Lessons in life from Ryan Giggs’ longevity and the relatively short list of team-mates
Posted on 1 March 2011 | 10:03am
Come on, be fair, it is ages since I did a blog on football. There is only so much I can say about David Cameron’s muddled foreign policy, his failure to explain the Big Society, or the ideological drive behind the cuts, which takes George Osborne into The Guardian today, rather defensively peddling a variation on his thinning ‘all Labour’s fault’ line of attack.
But in the same paper, the most interesting article of the day is about football and I feel moved to blog about it. It is a list. I love lists. They weed out the opinion of the journalist and allow you to give free rein to your own.
The list is of all the Manchester United players Ryan Giggs has played alongside in his 20 remarkable years with the club. And the first surprise is how short it is.
Just 131 players. In 862 matches. There are many ways of recognising Alex Ferguson’s abilities as a manager. But Giggs’ longevity and, in these days of enormous squads, that relatively small number of team-mates, are two of them.
Some of the 131 can be named immediately by football fans and non-fans alike, names that have entered the language, like Ronaldo, Beckham , Cantona, Neville(s), Scholes, Keane, Schmeichel. One or two – Gerard Pique at Barcelona being the most obvious, and maybe also Diego Forlan – have found greater success away from Old Trafford. One or two – Jaap Stam the most obvious here – have been allowed to go and after a while the manager has wished they hadn’t.
Some are still around, and active in management, like Steve Bruce, Mark Hughes, Laurent Blanc, Ole Gunnar Solskaer, Mark Robins, Paul Ince and Alex’s son Darren.

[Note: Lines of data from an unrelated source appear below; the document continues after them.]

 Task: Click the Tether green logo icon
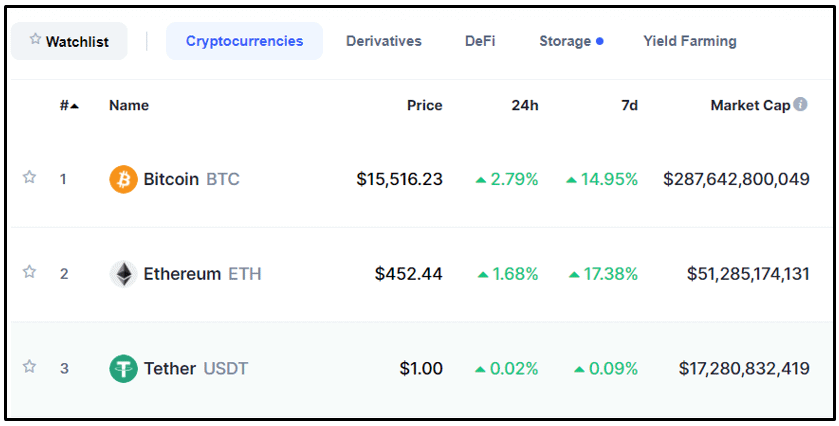coord(123,369)
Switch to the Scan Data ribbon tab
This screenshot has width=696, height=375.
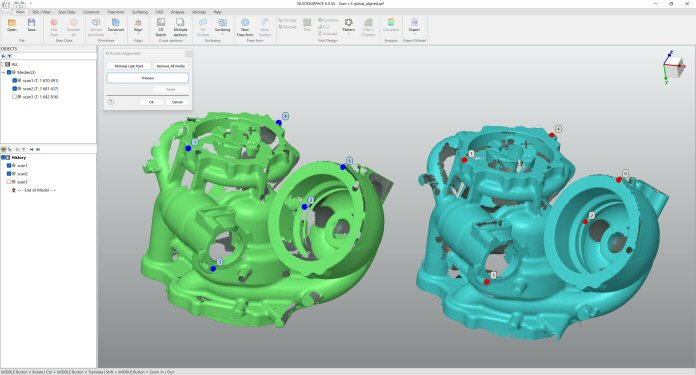67,12
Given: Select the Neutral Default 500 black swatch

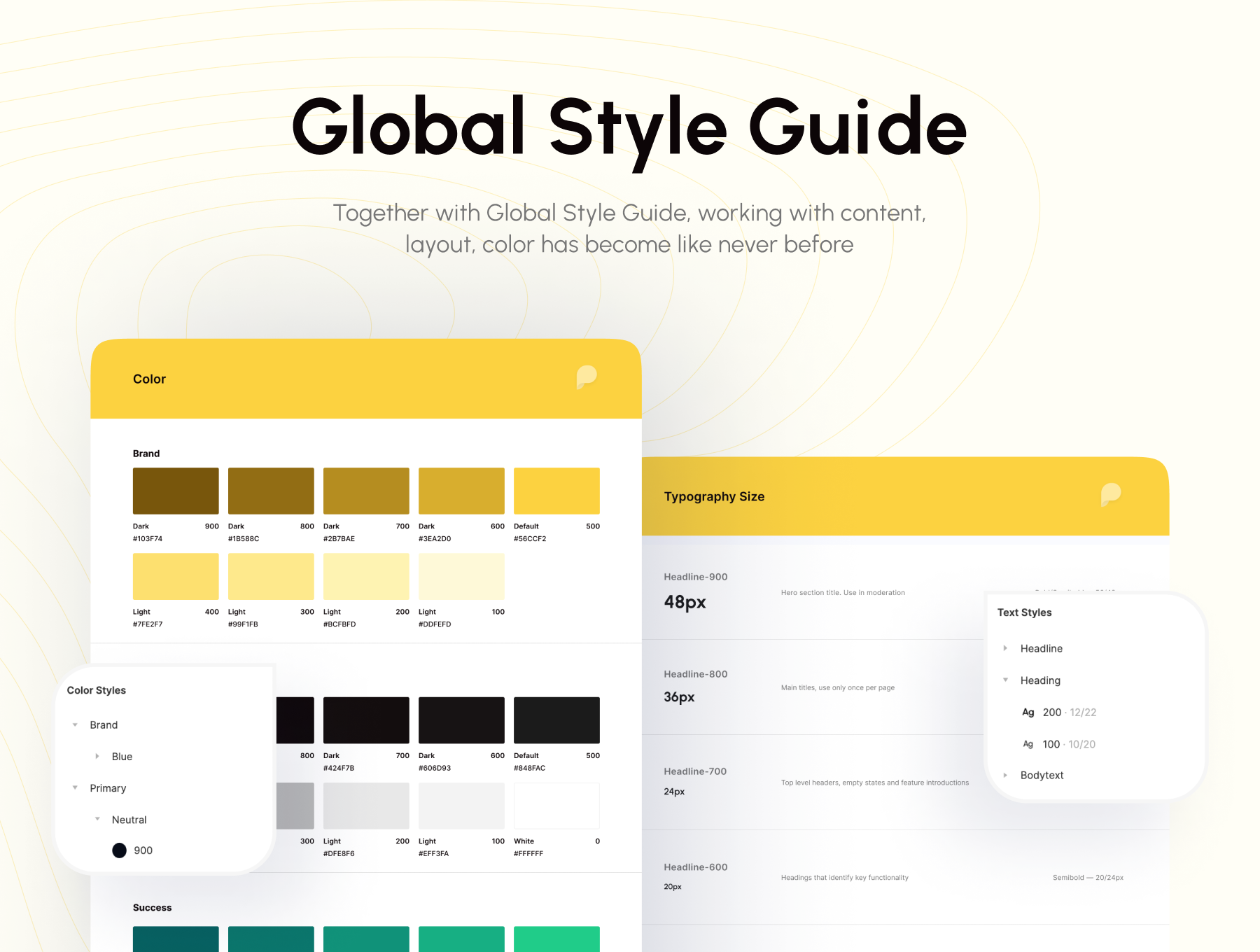Looking at the screenshot, I should tap(556, 720).
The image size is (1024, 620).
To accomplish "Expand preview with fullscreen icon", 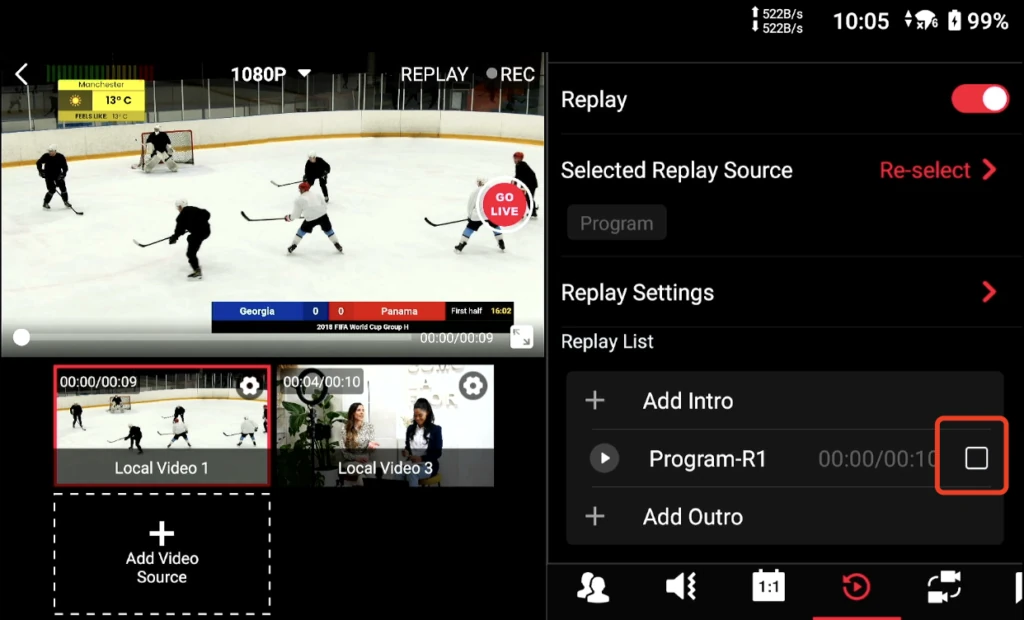I will click(x=521, y=337).
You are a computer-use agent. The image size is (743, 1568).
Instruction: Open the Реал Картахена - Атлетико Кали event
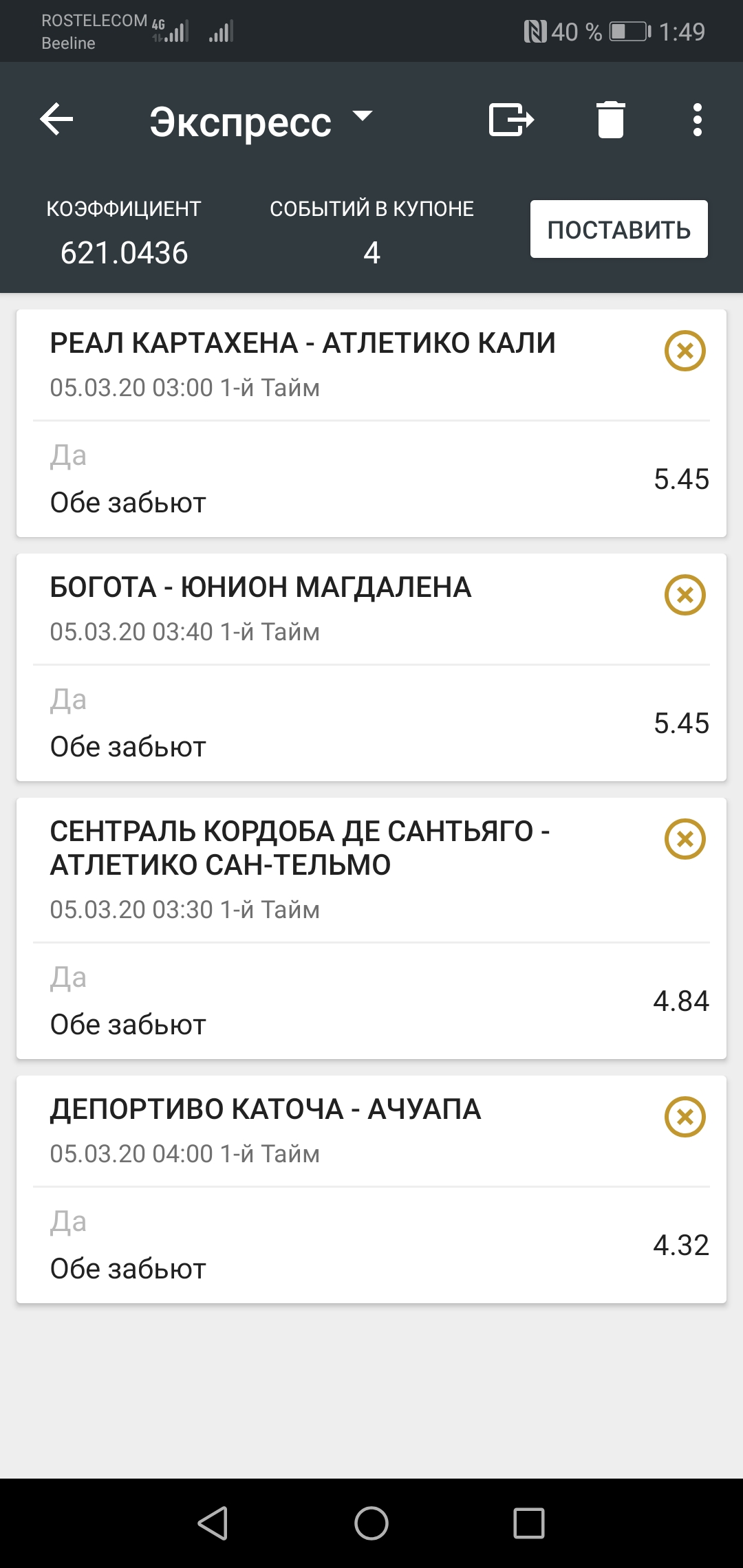303,343
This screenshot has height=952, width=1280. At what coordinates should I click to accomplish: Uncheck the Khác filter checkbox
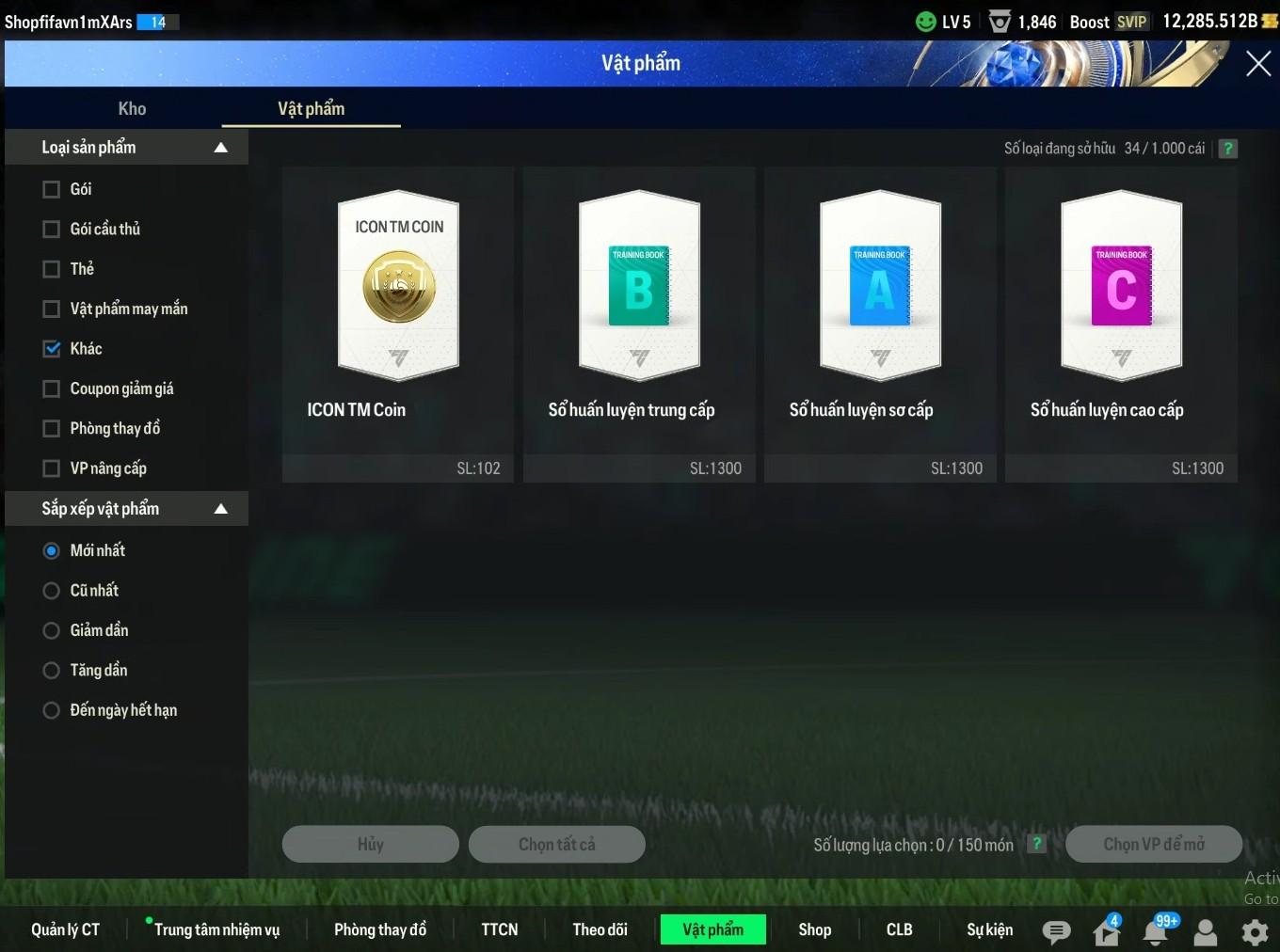(52, 349)
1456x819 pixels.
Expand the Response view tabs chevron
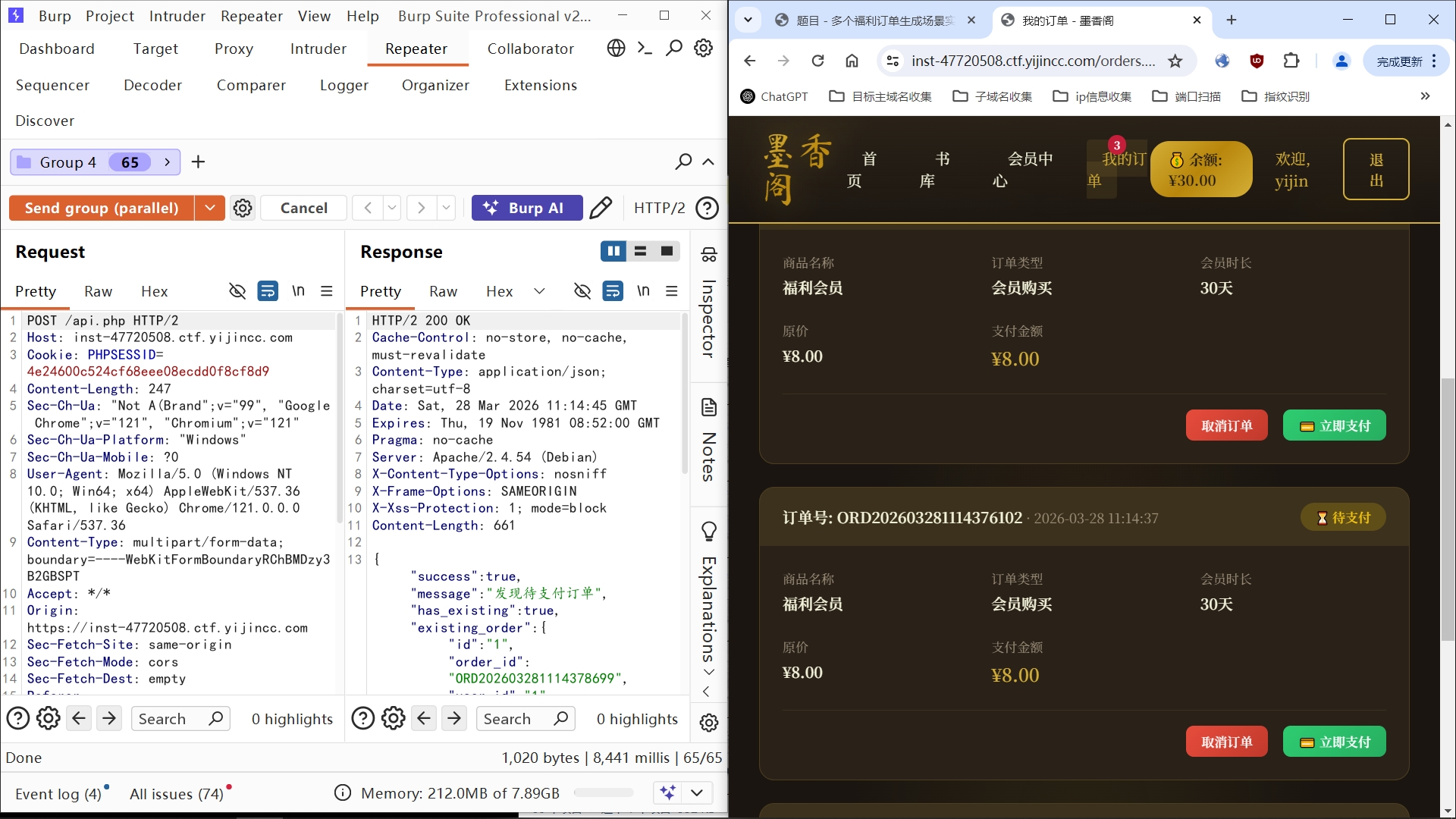(539, 291)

Some – Chris Eagles, Richard Eckersley, Phil Bardsley, Luke Chadwick, Eric Djemba-Djemba, Lee Roche, Andy Cole (hat-trick v QPR) and David May – went on to greater things, namely spells with Burnley. En route May managed to get into my diaries, in the photo behind Fergie on the night of his first Champions League triumph in Barcelona. He may not have played but he sure knew how to get in on the act! Giggs is in the diaries too, when he came out for Labour’s plans for devolution – another reason to like him.
Interesting that no fewer than eight of Giggs’ team-mates ended up at Burnley. Must remember to sing ‘you are our feeder club’ the next time we play them. One came the other way, and he is a reminder of just how long Giggs has been around – Mike Phelan, now Fergie’s Number 2.
Some in the list are largely forgotten amid the star names, like goalkeepers Massimo Taibi, Kevin Pilkington and Mark Bosnich, or players like Michael Clegg, Gary Walsh, Michael Stewart, Phil Mulryne, Ian Wilkinson, Mark Wilson, Nick Culkin, John Curtis, William Prunier. But they will always be able to say they played for Manchester United alonsgside Ryan Giggs.
Having seen one great match on Saturday – Burnley’s 2-1 win at Preston – I am hoping for another tonight when I go along to Stamford Bridge with those of my children (alas the majority) who have opted to support United ahead of Burnley.
But at least as they look at Ryan Giggs they will be able to look at a genuine role model in a sport where so many are anything but. Let’s hope he nutmegs Ashley Cole (am looking forward to the United fans shouting ‘shooooot’ whenever Chelsea’s left-back gets the ball); let’s hope someone whispers ‘loyalty’ to Fernando Torres; and let’s hope someone gets near enough to Roman Abramovich to sing ‘I don’t care too much for money … money can’t buy me all the titles I thought it would.’
Fergie is the master. Giggs is one of his true greats. The list is a great read.